Skip to main content

Semester 6: Databases & Distributed Systems

Year 3 -- Data & Architecture | Phase 6 | Weeks 60-69 | 10 weeks

This semester shifts from system components to data-bearing systems. The goal is not to memorize database terms, but to reason about how data is modeled, stored, replicated, protected, and recovered when the real world is messy.

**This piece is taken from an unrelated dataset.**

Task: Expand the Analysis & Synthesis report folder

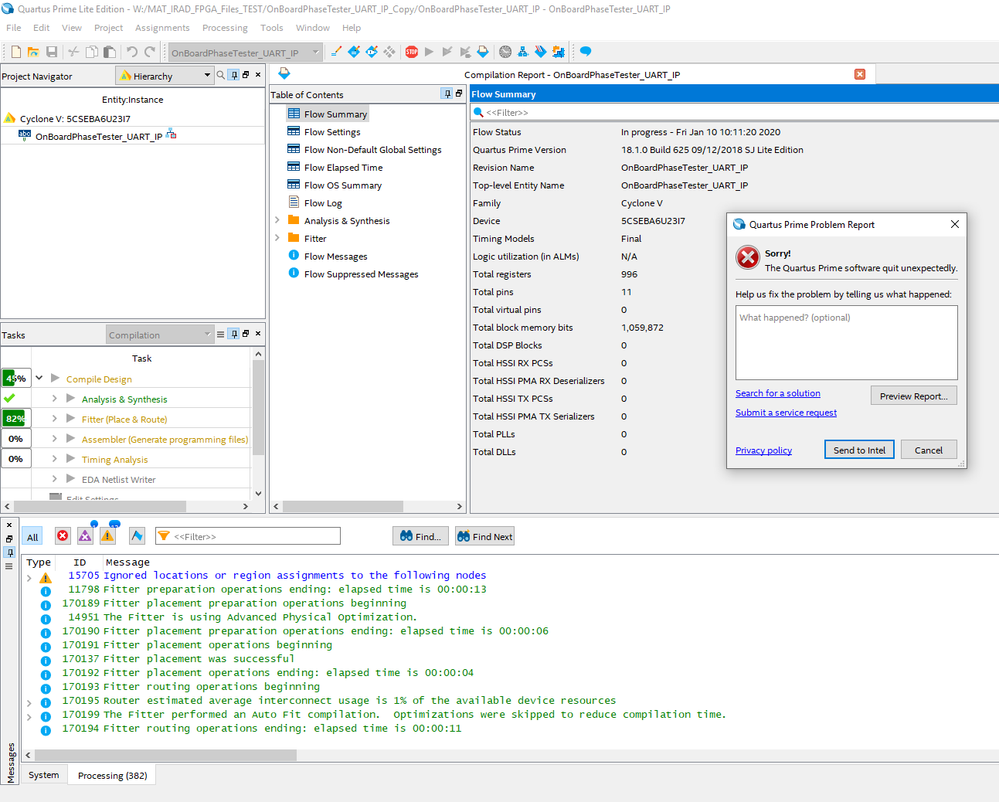Action: tap(277, 221)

You should leave this semester able to explain why a schema works, why an index helps or hurts, why a transaction fails, and why a distributed data system makes one tradeoff instead of another.


Goal

Build working judgment around relational modeling, query behavior, storage engines, replication, transactions, and distributed failure. By the end of the semester, you should be able to move from application-level data access to infrastructure-level reasoning about durability, correctness, and availability.

Prerequisites

You are ready for this semester if you can already:

  • read and write medium-sized programs comfortably
  • reason about time and space complexity
  • explain processes, memory, files, and concurrency at a systems level
  • describe client/server communication, latency, and partial failure at a networking level
  • work from code, notes, and diagrams without depending on tutorials for every step

Phase Completion Contract

  • Explain: normalization, indexing tradeoffs, replication strategies, isolation levels, and distributed failure models in your own words.
  • Build: a data-backed service or analysis project with schema design, query evidence, and explicit tradeoff documentation.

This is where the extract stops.